Quando meu marido e eu compramos o terreno, decidimos usar os serviços de uma agência imobiliária. Queríamos que tudo fosse feito de forma oficial, com risco mínimo e sem surpresas.
— A documentação está em ordem, sem dívidas — garantiu-nos o corretor. — A cerca já está construída, o terreno está limpo.
Fechamos o contrato, nos mudamos e, por dois anos, aproveitamos nosso novo espaço: plantamos flores, criamos canteiros, trocamos algumas tábuas da velha cerca.
Mas um dia, a vizinha — dona Kowalska — veio falar comigo.

— Elżbieta, vocês deveriam nos devolver uma parte do valor da cerca — disse ela diretamente.
— Desculpe, de que cerca a senhora está falando? — perguntei, surpresa.
— Da que está entre nossos terrenos. Fomos nós que a construímos. Seria justo vocês pagarem metade do custo.
— Mas ela já estava lá quando compramos a casa. Ninguém nos disse que havia algo a pagar.

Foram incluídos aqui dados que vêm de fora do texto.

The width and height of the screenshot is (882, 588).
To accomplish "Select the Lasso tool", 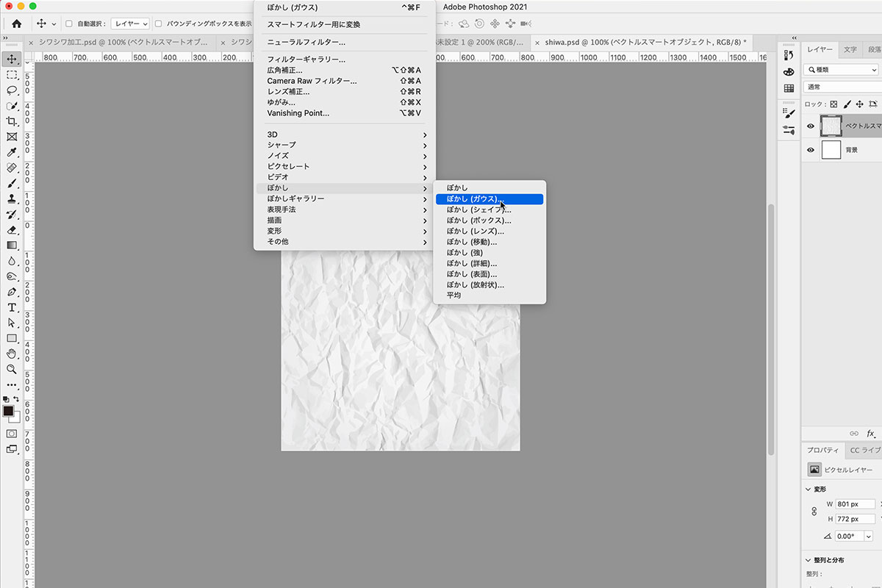I will (12, 90).
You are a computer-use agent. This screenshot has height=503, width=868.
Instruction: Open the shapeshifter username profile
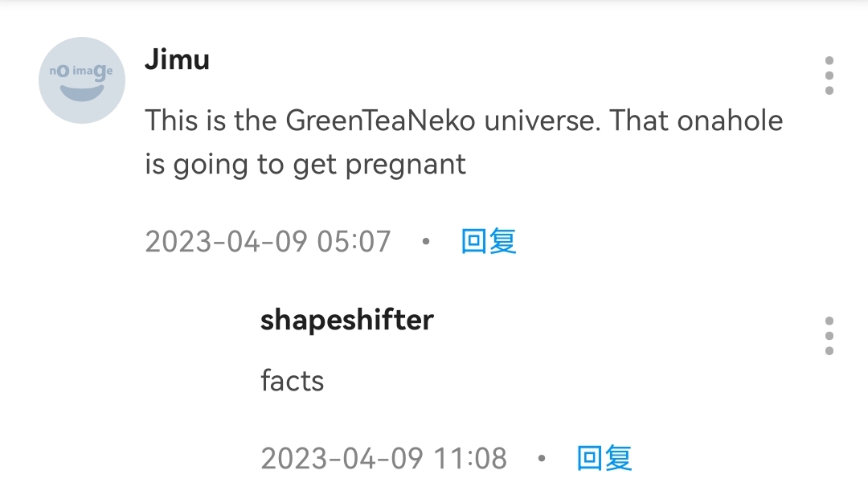346,320
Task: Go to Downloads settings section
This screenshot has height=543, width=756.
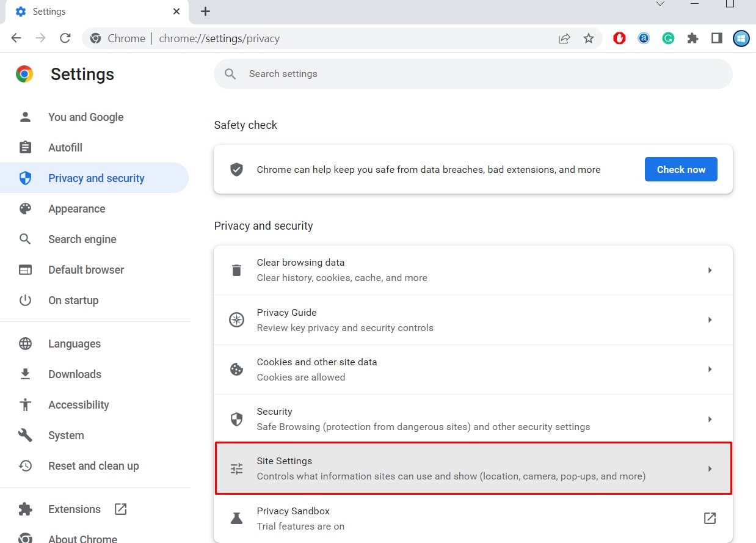Action: click(x=75, y=374)
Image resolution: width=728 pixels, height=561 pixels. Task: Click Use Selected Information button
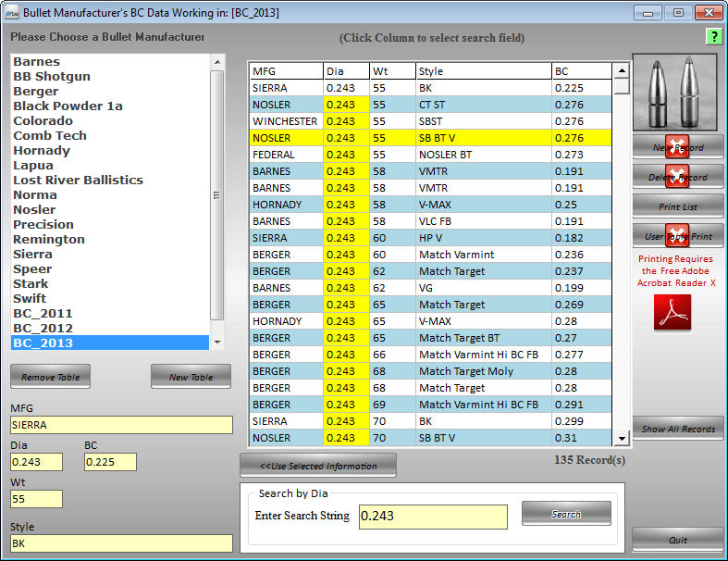(318, 466)
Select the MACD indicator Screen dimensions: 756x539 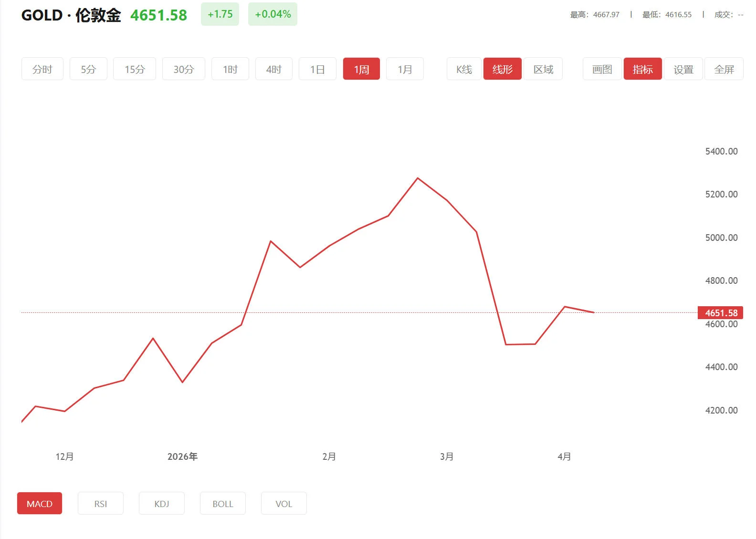pyautogui.click(x=40, y=503)
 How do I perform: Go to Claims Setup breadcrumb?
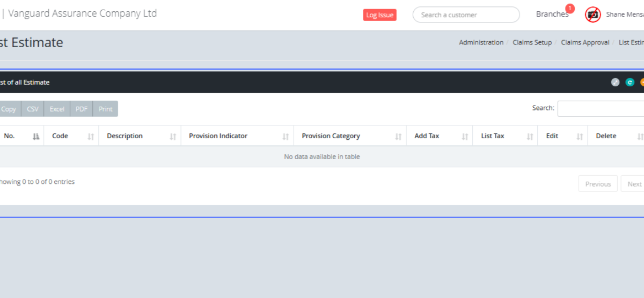[532, 42]
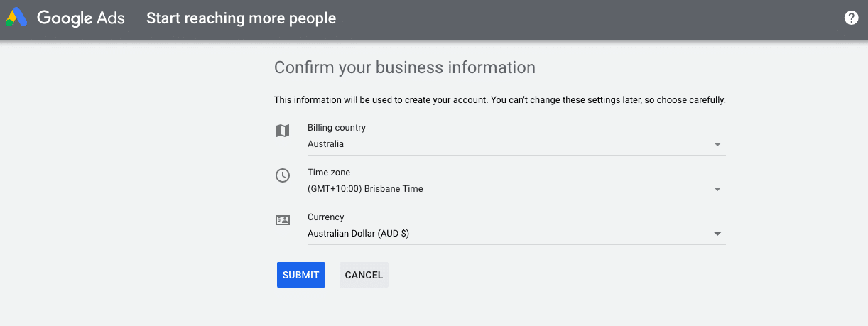868x326 pixels.
Task: Click the money icon beside Currency
Action: (283, 220)
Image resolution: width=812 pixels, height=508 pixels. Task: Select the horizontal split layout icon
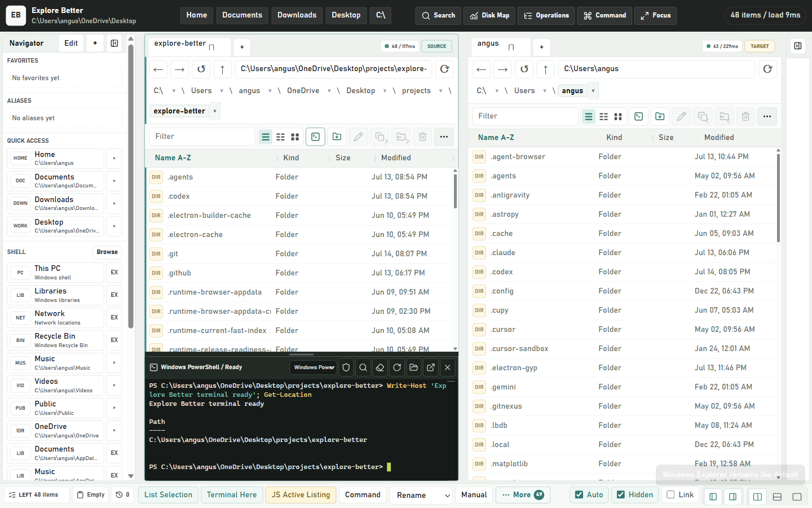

— Simplesmente não tivemos tempo de discutir isso com os antigos donos — respondeu ela. — Mas agora vocês são nossos vizinhos, então deveriam colaborar.
Prometi que verificaria a situação e, no dia seguinte, liguei para nosso corretor.
— A cerca já estava lá antes da venda — confirmou ele. — Portanto, o custo dela foi incluído no preço do imóvel. Os vendedores não mencionaram nenhuma dívida com os vizinhos.
Decidi também verificar o lado legal da questão. De acordo com a legislação, se os postes e ripas estão dentro do nosso terreno — a cerca é nossa. Fui até o jardim e confirmei — tudo estava de fato no nosso lado.
No dia seguinte, voltei a falar com a vizinha.
— Dona Kowalska, verifiquei tudo. A cerca está no nosso terreno, e o custo dela já foi incluído no valor que pagamos pela casa.

— Eu esperava mais honestidade de vocês — disse ela, com reprovação.
— Eu sou honesta — respondi calmamente. — Mas não preciso pagar por algo que não encomendei e que já me pertence legalmente.
Desde então, nosso relacionamento com os vizinhos esfriou um pouco, mas ficou mais tranquilo — sem exigências inesperadas. E o mais importante: sentimos que defendemos nossas fronteiras. Literalmente e figurativamente.